## What to produce
Go through the data and copy each line where the word "Move" shows up.
(Records for the task Opens)
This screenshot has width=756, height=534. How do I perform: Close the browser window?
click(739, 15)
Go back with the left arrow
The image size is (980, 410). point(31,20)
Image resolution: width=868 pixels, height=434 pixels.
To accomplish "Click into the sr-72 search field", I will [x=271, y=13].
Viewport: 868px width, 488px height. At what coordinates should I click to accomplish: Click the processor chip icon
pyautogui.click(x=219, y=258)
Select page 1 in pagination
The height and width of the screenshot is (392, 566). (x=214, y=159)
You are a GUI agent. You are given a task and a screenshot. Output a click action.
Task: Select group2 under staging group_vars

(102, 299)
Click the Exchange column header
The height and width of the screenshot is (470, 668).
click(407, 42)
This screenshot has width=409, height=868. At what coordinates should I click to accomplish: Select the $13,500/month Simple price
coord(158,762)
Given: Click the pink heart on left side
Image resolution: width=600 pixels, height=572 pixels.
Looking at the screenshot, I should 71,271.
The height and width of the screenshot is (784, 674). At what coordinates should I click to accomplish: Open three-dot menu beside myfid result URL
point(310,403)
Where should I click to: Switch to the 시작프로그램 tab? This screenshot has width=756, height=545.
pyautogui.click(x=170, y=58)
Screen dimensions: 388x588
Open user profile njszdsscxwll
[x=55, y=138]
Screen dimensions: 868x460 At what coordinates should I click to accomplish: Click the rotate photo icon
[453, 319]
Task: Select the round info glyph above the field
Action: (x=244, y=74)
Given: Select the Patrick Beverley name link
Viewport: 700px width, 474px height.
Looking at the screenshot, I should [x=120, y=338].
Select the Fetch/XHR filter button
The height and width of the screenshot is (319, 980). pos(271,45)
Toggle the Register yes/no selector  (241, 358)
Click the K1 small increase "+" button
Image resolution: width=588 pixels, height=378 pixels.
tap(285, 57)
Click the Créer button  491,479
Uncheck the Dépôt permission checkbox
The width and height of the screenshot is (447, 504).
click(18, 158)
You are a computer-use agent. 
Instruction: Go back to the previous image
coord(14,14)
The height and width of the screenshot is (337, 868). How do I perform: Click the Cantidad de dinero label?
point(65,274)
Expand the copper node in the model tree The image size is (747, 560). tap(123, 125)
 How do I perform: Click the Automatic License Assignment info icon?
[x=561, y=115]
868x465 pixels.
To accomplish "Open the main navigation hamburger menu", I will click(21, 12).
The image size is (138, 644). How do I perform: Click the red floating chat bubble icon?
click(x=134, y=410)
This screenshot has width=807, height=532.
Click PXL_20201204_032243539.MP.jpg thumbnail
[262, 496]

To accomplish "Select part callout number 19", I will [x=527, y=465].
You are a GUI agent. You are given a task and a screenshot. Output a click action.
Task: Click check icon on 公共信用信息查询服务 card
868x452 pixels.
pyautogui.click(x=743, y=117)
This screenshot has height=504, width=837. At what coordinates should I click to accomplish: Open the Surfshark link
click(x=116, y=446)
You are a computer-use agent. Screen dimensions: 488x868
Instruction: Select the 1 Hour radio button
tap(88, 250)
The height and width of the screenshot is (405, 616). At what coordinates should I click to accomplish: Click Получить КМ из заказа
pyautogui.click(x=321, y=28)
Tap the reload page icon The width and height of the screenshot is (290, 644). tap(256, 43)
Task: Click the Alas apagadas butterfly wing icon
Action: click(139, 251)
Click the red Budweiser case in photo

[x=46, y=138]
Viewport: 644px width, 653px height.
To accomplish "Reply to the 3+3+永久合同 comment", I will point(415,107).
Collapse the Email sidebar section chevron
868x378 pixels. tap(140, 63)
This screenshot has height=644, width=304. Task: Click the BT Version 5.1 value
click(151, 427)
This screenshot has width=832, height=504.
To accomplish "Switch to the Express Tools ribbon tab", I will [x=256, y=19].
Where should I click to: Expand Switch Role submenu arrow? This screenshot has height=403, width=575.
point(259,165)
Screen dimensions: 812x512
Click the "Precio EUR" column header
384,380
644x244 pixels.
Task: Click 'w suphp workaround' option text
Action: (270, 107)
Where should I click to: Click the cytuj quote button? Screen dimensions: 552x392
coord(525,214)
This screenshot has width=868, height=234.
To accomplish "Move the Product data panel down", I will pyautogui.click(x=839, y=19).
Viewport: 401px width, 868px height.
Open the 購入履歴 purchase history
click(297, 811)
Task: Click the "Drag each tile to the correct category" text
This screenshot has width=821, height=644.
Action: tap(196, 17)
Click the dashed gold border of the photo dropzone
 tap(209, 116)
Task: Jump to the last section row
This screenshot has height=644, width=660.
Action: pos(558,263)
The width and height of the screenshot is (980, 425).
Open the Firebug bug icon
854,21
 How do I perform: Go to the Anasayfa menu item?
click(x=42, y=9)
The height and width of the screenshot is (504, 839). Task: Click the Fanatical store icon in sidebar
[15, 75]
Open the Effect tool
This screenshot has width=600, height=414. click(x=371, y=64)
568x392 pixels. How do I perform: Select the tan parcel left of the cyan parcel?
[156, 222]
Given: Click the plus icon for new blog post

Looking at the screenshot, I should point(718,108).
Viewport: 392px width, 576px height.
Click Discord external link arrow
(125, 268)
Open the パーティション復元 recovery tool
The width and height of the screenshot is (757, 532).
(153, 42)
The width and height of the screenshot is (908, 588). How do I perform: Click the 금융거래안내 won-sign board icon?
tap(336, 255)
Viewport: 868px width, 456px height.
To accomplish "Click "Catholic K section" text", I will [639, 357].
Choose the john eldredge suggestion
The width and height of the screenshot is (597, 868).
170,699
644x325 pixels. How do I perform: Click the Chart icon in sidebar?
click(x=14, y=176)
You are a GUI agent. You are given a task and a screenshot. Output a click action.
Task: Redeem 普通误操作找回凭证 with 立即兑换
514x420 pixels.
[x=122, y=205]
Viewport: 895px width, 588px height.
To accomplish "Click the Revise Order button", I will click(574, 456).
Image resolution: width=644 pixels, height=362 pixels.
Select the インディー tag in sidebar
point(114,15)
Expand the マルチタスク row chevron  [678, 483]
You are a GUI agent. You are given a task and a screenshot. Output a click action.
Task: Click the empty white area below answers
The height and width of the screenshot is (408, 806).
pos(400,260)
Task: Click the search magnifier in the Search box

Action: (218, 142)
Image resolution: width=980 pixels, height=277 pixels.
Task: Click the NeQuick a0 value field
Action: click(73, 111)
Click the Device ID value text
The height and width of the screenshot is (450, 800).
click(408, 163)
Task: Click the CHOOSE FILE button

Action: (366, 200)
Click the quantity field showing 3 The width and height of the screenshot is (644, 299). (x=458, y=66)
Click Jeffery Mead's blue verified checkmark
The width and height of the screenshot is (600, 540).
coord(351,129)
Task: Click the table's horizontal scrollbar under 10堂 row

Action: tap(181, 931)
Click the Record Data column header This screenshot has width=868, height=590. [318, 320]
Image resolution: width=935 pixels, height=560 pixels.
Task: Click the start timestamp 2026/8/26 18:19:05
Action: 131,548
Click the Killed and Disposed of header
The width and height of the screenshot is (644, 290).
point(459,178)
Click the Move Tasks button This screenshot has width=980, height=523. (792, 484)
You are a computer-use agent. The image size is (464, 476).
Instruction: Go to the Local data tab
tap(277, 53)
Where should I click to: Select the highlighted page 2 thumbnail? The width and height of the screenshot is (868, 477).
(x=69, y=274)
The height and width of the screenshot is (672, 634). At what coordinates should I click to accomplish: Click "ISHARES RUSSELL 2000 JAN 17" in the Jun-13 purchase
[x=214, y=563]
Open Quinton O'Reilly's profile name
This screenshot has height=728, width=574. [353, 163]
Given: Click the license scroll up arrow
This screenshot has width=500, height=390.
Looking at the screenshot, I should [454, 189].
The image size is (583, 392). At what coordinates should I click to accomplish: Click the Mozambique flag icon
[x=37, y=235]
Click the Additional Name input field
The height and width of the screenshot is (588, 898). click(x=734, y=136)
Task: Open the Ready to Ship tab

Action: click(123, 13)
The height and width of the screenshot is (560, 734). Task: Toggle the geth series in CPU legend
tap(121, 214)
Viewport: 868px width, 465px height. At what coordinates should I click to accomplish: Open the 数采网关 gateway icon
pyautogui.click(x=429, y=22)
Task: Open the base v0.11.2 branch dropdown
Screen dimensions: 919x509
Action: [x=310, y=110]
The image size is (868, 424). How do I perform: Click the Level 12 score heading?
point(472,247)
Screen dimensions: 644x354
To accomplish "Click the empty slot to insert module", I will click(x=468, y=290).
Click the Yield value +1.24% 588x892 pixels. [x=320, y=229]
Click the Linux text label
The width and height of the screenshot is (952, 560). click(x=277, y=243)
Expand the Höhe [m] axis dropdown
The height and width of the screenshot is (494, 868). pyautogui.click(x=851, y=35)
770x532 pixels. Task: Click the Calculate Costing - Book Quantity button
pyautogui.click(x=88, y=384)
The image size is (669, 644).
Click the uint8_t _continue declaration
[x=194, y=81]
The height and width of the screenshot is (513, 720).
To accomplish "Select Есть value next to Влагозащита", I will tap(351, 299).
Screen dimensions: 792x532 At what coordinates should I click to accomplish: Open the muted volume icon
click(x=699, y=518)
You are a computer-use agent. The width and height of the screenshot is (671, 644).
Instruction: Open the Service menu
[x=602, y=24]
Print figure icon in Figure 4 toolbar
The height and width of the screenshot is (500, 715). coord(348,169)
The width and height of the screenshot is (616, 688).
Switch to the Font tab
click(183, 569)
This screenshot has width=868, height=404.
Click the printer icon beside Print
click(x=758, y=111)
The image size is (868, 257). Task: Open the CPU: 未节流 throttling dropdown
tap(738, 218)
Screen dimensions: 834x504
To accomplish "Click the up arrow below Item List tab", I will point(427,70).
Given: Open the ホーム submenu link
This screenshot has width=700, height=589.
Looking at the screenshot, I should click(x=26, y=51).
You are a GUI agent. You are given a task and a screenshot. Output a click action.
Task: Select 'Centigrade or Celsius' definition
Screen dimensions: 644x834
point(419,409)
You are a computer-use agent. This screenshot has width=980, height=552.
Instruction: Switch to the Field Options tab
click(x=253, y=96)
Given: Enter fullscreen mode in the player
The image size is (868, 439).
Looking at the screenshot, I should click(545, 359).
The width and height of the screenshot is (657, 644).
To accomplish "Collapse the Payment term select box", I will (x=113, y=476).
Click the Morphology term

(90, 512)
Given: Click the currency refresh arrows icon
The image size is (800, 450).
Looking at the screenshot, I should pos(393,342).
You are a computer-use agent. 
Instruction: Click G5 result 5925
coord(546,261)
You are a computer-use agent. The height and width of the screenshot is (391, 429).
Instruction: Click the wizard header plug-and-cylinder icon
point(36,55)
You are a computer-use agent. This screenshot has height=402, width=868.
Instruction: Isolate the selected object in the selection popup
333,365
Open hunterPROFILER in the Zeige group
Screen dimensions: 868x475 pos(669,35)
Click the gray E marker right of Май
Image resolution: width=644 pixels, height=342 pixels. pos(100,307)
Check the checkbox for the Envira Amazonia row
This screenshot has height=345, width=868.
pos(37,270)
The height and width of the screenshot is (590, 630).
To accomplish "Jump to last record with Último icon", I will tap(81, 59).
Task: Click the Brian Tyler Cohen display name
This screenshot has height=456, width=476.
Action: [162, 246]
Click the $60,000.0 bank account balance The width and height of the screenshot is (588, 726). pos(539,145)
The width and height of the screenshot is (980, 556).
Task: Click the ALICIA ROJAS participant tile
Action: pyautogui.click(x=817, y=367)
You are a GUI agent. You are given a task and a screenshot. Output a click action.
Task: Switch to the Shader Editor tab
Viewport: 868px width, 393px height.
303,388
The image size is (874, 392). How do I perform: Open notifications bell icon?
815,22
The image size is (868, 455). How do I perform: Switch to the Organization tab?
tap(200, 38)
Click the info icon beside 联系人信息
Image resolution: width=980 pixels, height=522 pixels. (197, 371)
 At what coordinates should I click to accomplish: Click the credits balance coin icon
(Records for the task Closes)
## Solution for this exercise
To accomplish "Move the Product data panel down", I will pyautogui.click(x=839, y=19).
Click the Move Tasks button This screenshot has width=980, height=523. (792, 484)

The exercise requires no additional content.